Jason Guriel on Johnston and Dodds
November 3, 2009
The October 2009 issue of Poetry has a great book review by Jason Guriel, exemplifying just the kind of review I like to read: respectful, insightful, honest and entertaining. Guriel’s quite perceptive, getting to the heart of the craft of two very different poets and effectively transcending the “gimmick factor” of pairing George Johnston and Jeramy Dodds in the first place.
I encourage you to read the whole thing, but here are a few choice snippets.
I love that Guriel can discern the “radical” in Johnston’s relatively traditional lyric poems:
So even though Johnston would seem to present a placid lyric poetry about domestic goings-on, the poetry is more “daring,” Sarah proposes, than what she calls “the linguistic antics of the avant-gardists”—and there is plenty of proof to pull and quote.
[…]
But when Johnston writes in more traditional forms—which is much of the time, at least in his early work—the results can be just as unsettling as his later, more formally mischievous achievements.
[…]
Perhaps, then, Johnston is less a “radical poet” and more the author of a clutch of poems that come to no easy conclusions and display a wide enough range of forms that we can save the fellow the indignity of classifying him. And anyway, the adjective “radical,” when applied to the noun “poet,” is redundant. Any person worth calling a poet (and there are far fewer of these than we might prefer) writes poetry because more basic modes of communication (like the emoticon-caulked prose of texting, say) just won’t do—because basic communication isn’t the point. “All poetry is experimental poetry,” wrote Stevens. In other words, all poets are always already “radical” or “experimental” or “innovative.” This isn’t to suggest that good poets haven’t occasionally huddled around some hub, mimeographed or e-mailed a manifesto, and declared themselves an avant-garde; this is only to suggest that all poets are mavericks, whether they, or their circle, choose to brand themselves as such or not. Johnston, for his part, didn’t much think of himself as a poet, let alone a maverick.

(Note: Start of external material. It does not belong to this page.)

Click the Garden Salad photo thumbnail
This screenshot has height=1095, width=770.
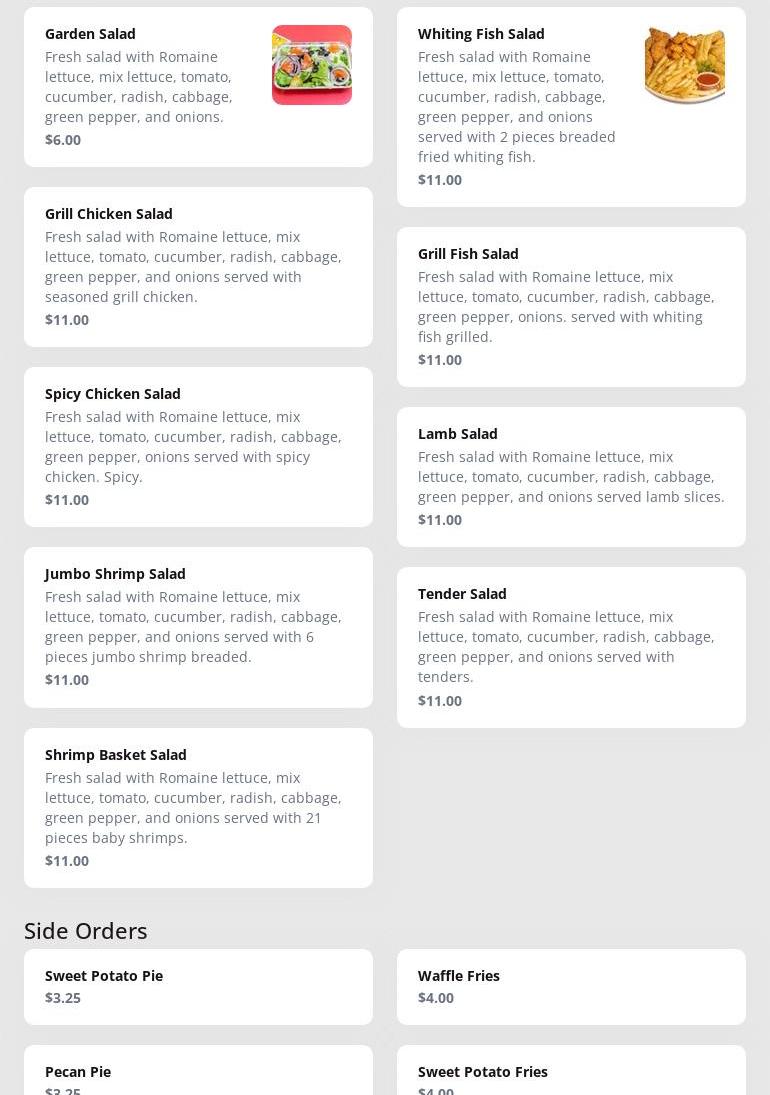pyautogui.click(x=311, y=65)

On the appropriation of Dodds’ work by “the avant-garde” (whoever they might be):
Still, some will want to claim Dodds for the revolution, and not necessarily those professional avant-gardists looking to fill their ranks. A recent review of Crabwise to the Hounds, by an otherwise sensible reviewer, insists, “if this book can be characterized it must be considered part of the avant-garde.” But must it? And which avant-garde? (There seem to be so many of the things, tramping bravely forward.) Perhaps the assertion ought to be: if this book must be characterized it can be considered part of an avant-garde. And yet Dodds, for his part, doesn’t appear to have imposed upon his poems the duty of prodding the reader out of passivity by scrambling the order of words for the sheer sake of scrambling it; nor does he wheelbarrow in and dump at the reader’s feet all of the clauses it was his responsibility to organize. Boring as this may sound, a genuine jolt requires careful planning, and in the first two lines of the book’s first piece—a ruthlessly scant six words—Dodds’s planning pays off:
A bed
robbed of its river.
And again, noting the craft in Dodd’ poem:
A poem—whether fixed or free, lyric or language, traditional or experimental, name the deadlock—assures the reader that there’s a sound reason for most, if not all, of its words. Even if it has been channelled via meditation or hallucinogens or randomizing computer program, the poem will somehow account for the quality of the meditation or give some assurance that the hallucinogens have been well spent or the lines of code well programmed. Assurance is not reassurance, and Dodds, like Johnston, doesn’t comfort (a verb that’s far too maligned anyway).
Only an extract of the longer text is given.